++++ Data supplied
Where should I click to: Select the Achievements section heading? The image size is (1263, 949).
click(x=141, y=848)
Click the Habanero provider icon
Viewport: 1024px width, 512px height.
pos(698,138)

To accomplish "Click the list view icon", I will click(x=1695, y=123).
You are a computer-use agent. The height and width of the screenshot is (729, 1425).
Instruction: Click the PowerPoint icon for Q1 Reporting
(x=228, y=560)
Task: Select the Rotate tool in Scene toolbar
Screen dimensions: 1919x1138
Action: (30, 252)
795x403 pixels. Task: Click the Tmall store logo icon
++++++++
**Assigned task**
From the first line to the last, retype the records exactly.

**Response area**
Where should I click to: Select the Achievements section heading? The image size is (1263, 949).
click(x=141, y=848)
Click the Habanero provider icon
Viewport: 1024px width, 512px height.
pos(698,138)

To accomplish "Click the list view icon", I will click(x=1695, y=123).
You are a computer-use agent. The height and width of the screenshot is (729, 1425).
Instruction: Click the PowerPoint icon for Q1 Reporting
(x=228, y=560)
Task: Select the Rotate tool in Scene toolbar
Screen dimensions: 1919x1138
Action: (30, 252)
795x403 pixels. Task: Click the Tmall store logo icon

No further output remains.